Part of a data file
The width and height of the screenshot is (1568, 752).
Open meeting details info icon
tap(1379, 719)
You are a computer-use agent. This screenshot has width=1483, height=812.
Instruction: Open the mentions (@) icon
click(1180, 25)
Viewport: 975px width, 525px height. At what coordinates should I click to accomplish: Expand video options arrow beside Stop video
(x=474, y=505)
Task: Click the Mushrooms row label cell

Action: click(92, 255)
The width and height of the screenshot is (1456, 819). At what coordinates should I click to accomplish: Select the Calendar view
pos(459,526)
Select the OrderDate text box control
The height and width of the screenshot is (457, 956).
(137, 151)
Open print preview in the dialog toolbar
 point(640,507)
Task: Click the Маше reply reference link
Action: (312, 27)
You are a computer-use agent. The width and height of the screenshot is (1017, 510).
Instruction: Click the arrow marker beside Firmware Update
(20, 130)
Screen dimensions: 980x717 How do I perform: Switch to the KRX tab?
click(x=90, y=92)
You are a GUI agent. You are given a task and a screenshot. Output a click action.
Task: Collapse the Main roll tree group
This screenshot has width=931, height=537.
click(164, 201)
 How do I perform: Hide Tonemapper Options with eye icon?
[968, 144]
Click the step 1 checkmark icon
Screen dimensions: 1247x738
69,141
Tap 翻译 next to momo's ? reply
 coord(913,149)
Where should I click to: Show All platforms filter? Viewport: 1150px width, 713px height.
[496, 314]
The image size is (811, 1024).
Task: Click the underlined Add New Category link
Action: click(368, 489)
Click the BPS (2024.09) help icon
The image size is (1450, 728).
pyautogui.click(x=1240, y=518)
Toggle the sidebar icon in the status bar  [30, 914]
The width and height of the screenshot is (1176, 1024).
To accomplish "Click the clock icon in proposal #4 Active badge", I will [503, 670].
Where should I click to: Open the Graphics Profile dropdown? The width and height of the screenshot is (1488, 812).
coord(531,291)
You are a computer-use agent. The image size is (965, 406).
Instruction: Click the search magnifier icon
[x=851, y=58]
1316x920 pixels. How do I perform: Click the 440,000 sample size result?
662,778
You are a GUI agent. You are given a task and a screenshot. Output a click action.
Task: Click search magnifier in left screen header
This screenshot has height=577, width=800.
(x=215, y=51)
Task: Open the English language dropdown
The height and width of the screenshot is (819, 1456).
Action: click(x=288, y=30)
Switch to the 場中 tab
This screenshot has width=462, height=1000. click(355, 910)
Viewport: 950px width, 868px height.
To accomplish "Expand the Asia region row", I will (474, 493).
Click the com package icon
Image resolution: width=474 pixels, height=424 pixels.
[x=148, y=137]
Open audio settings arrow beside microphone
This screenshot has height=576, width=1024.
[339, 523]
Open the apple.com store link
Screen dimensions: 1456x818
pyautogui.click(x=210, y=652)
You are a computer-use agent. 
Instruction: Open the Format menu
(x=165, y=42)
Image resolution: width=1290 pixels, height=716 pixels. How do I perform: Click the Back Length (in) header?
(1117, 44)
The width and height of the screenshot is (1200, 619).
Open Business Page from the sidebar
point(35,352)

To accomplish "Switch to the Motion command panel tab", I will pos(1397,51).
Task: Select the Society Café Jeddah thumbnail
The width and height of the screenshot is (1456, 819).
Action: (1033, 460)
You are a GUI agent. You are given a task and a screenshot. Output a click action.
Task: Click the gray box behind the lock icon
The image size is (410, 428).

## Brief
Can you repeat all of the entries above, line for line, without changing anything?

## Final result
The width and height of the screenshot is (1568, 752).
Open meeting details info icon
tap(1379, 719)
You are a computer-use agent. This screenshot has width=1483, height=812.
Instruction: Open the mentions (@) icon
click(1180, 25)
Viewport: 975px width, 525px height. At what coordinates should I click to accomplish: Expand video options arrow beside Stop video
(x=474, y=505)
Task: Click the Mushrooms row label cell

Action: click(92, 255)
The width and height of the screenshot is (1456, 819). At what coordinates should I click to accomplish: Select the Calendar view
pos(459,526)
Select the OrderDate text box control
The height and width of the screenshot is (457, 956).
(137, 151)
Open print preview in the dialog toolbar
 point(640,507)
Task: Click the Маше reply reference link
Action: (312, 27)
You are a computer-use agent. The width and height of the screenshot is (1017, 510).
Instruction: Click the arrow marker beside Firmware Update
(20, 130)
Screen dimensions: 980x717 How do I perform: Switch to the KRX tab?
click(x=90, y=92)
You are a GUI agent. You are given a task and a screenshot. Output a click action.
Task: Collapse the Main roll tree group
This screenshot has width=931, height=537.
click(164, 201)
 How do I perform: Hide Tonemapper Options with eye icon?
[968, 144]
Click the step 1 checkmark icon
Screen dimensions: 1247x738
69,141
Tap 翻译 next to momo's ? reply
 coord(913,149)
Where should I click to: Show All platforms filter? Viewport: 1150px width, 713px height.
[496, 314]
The image size is (811, 1024).
Task: Click the underlined Add New Category link
Action: click(368, 489)
Click the BPS (2024.09) help icon
The image size is (1450, 728).
pyautogui.click(x=1240, y=518)
Toggle the sidebar icon in the status bar  [30, 914]
The width and height of the screenshot is (1176, 1024).
To accomplish "Click the clock icon in proposal #4 Active badge", I will [503, 670].
Where should I click to: Open the Graphics Profile dropdown? The width and height of the screenshot is (1488, 812).
coord(531,291)
You are a computer-use agent. The image size is (965, 406).
Instruction: Click the search magnifier icon
[x=851, y=58]
1316x920 pixels. How do I perform: Click the 440,000 sample size result?
662,778
You are a GUI agent. You are given a task and a screenshot. Output a click action.
Task: Click search magnifier in left screen header
This screenshot has height=577, width=800.
(x=215, y=51)
Task: Open the English language dropdown
The height and width of the screenshot is (819, 1456).
Action: click(x=288, y=30)
Switch to the 場中 tab
This screenshot has width=462, height=1000. click(355, 910)
Viewport: 950px width, 868px height.
To accomplish "Expand the Asia region row", I will (474, 493).
Click the com package icon
Image resolution: width=474 pixels, height=424 pixels.
[x=148, y=137]
Open audio settings arrow beside microphone
This screenshot has height=576, width=1024.
[339, 523]
Open the apple.com store link
Screen dimensions: 1456x818
pyautogui.click(x=210, y=652)
You are a computer-use agent. 
Instruction: Open the Format menu
(x=165, y=42)
Image resolution: width=1290 pixels, height=716 pixels. How do I perform: Click the Back Length (in) header?
(1117, 44)
The width and height of the screenshot is (1200, 619).
Open Business Page from the sidebar
point(35,352)

To accomplish "Switch to the Motion command panel tab", I will pos(1397,51).
Task: Select the Society Café Jeddah thumbnail
The width and height of the screenshot is (1456, 819).
Action: (1033, 460)
You are a GUI agent. You are given a task and a screenshot. Output a click action.
Task: Click the gray box behind the lock icon
The image size is (410, 428).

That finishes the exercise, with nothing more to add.